La persiana de metal de un bar se cierra, con estrépito de puerta de mazmorra que oculta algo malo. Miro hacia adentro y solo veo una máquina tragaperras apagada. No tiene luces ni sonidos, no escupe monedas, no la activa ningún chino. Parece, con el cable y el enchufe colgando a un lado, que se ha suicidado. Han tirado un cubo de agua desde el bar, ya casi le ha dado tiempo a llegar a la alcantarilla. Deja un curioso tono plateado, un rastro de espuma, las únicas olas que se ven por aquí, las que se descartan de las fregonas nocturnas de los suelos de tabernas en esquinas.

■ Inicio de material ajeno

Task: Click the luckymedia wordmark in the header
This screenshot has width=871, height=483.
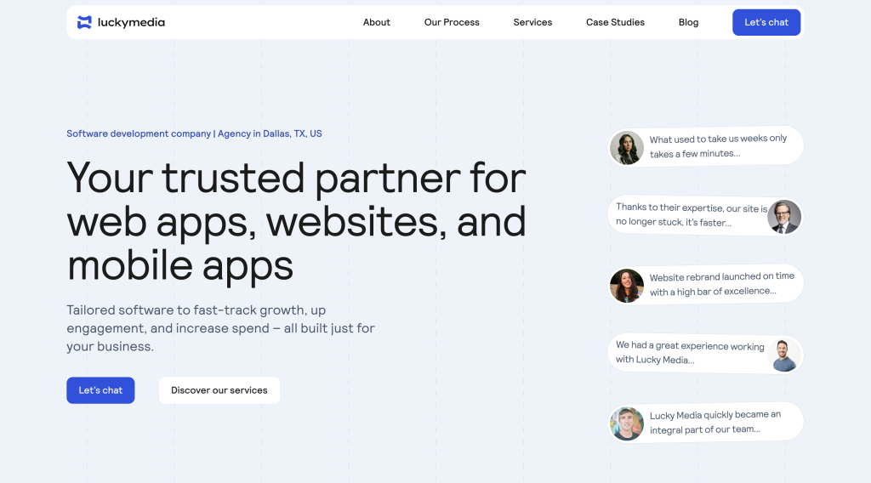Action: [131, 22]
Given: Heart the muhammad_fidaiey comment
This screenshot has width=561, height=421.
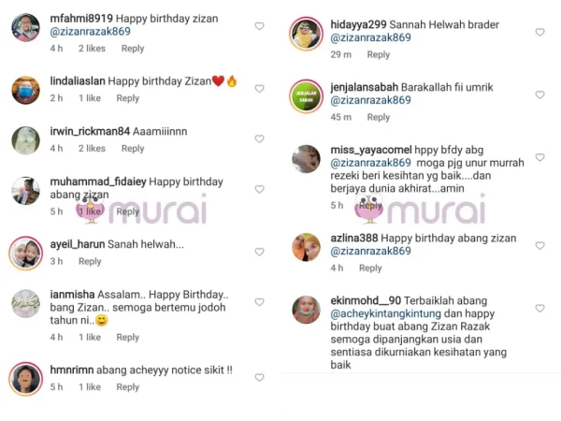Looking at the screenshot, I should pyautogui.click(x=259, y=189).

Miro la hora y veo que voy tarde. Aprieto el paso. Pasa una moto pequeña y ruidosa, pasa una pareja andando abrazada, pasa un chico alemán arrastrando una maleta. Quizás no sea alemán, pero sí arrastra la maleta. Las ruedas se han debido romper por el peso, por muchos viajes, por un golpe que le dio un mozo de equipaje en el aeropuerto de Rotterdam. Es posible que las ruedas nunca anduvieran, que fuera una maleta con tara, con defecto de fábrica, con deformidad congénita. Es posible, incluso, que el supuesto joven alemán atascara las ruedas con clavos, y llenara la maleta con algo inútil y pesado, y ahora la arrastre por decenas de ciudades en compensación por algo malo que hiciera, sintiendo su culpa en cada bordillo, en cada adoquín mal puesto, en cada vibración transmitida a sus muñecas.

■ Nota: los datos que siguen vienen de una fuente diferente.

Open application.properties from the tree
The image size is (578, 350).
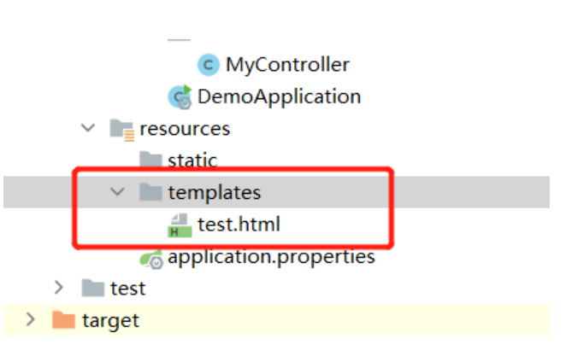[x=271, y=256]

La gente está saliendo del teatro que hay algo más arriba. Un amigo que tuve y al que perdí la pista por desidia, decía que el teatro era un decorado escaso con gente mal vestida dando voces. No sé si tenía razón, pero recuerdo que ponía tanto énfasis en su odio hacia el teatro que me doblaba de la risa cada vez que iniciaba sus invectivas de una sola frase. Te cogía del hombro y mirándote a los ojos como si fuera a declararse surrealista te lo decía con declamación puramente teatral. Comienzo a reírme yo solo recordándolo.

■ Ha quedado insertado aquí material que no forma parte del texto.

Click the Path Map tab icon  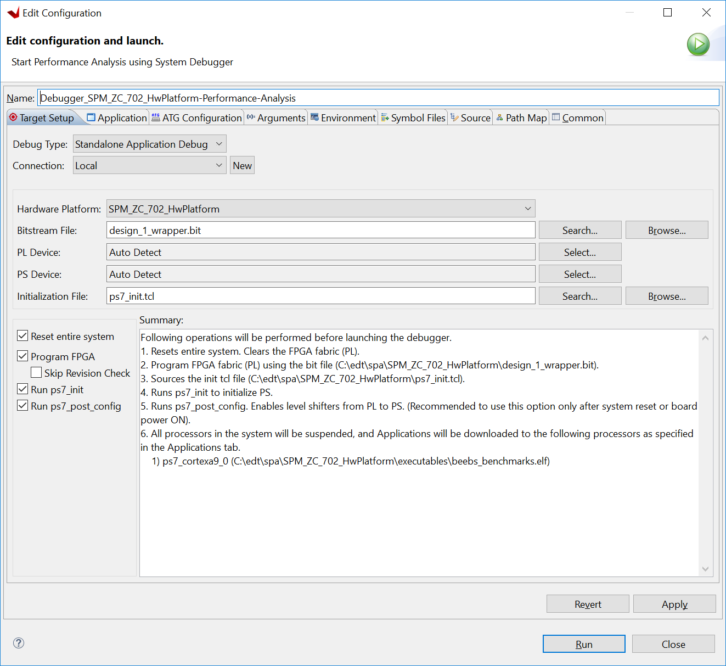tap(499, 117)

Recuerdo también que no le perdí la pista, que realmente sé donde vive y me imagino como lo hace. Por eso mismo dejé de hablarle, del modo en que se apagaban las teles antiguas, dejando un rastro del luz en el fósforo, de afuera hacia adentro, tomándose su tiempo pero siendo inexorables. No creo que mi amigo arrastre ninguna maleta, pero tiene una mujer odiosa y un par de hijos imbéciles, y un trabajo bien visto y bien pagado, y un chalet con piscina y un coche tan grande como el hoyo que él mismo se cavó a base de buenos propósitos y agradables intenciones. 

Llego al kebab y pido la cena. El tipo de detrás de la barra me conoce de sobra, pero hace como que no. Me mira con un odio inusitado, siempre. Respondo a sus preguntas de rigor, si cordero o pollo, si todo, refiriéndose al tomate, la cebolla y la lechuga, si salsa, sí salsa, le digo, y para beber, una cerveza, ¿salsa?, de nuevo, señalando a las patatas, sí, salsa, le vuelvo a decir. Así cada vez que voy, y me vuelve a taladrar con más odio. Son cincocincuenta, así todo junto, le pago, lo mete todo en una bolsa blanca, con dos servilletas y yo lo cojo y salgo por la puerta. Hay dos tipos de su misma nacionalidad sentados en una mesa, nunca atienden, nunca trabajan, nunca hacen nada. No hablan entre ellos. Miran la tele. Y los rollos de carne dando vueltas, siempre, vueltas.

Llego a casa, abro el buzón, rebusco entre los papeles como un funcionario prusiano entre solicitudes de algún tipo. Las descarto, me imagino a unos campesinos con gorra cogida sobre el pecho. Cierro el buzón con un eficaz y profesional golpe de llave. Los campesinos golpean desde dentro el buzón y me insultan en alguna lengua centro europea incomprensible. No os quejéis de los funcionarios prusianos, no sabéis la que van a montar sus nietos, pienso mientras llamo al ascensor y toco la bolsa del kebab con el miedo de que se enfríe.

Abro la puerta y enciendo las luces. Dejo la cena sobre la mesa, me quito el abrigo. Me quedo parado y siento una sensación de urgencia extrema, de carrera de la cama al baño tras una noche de borrachera. Corro a la habitación y está allí, quieta, insolente y amenazadora. 

La cojo, decidido, abro la ventana y la lanzo a la plaza vacía. Veo como cae y como se destruye al llegar al suelo con una plasticidad de película a cámara ultra-lenta. 

Ya tendré tiempo, antes de mi próximo viaje, de decidir si necesito una nueva maleta.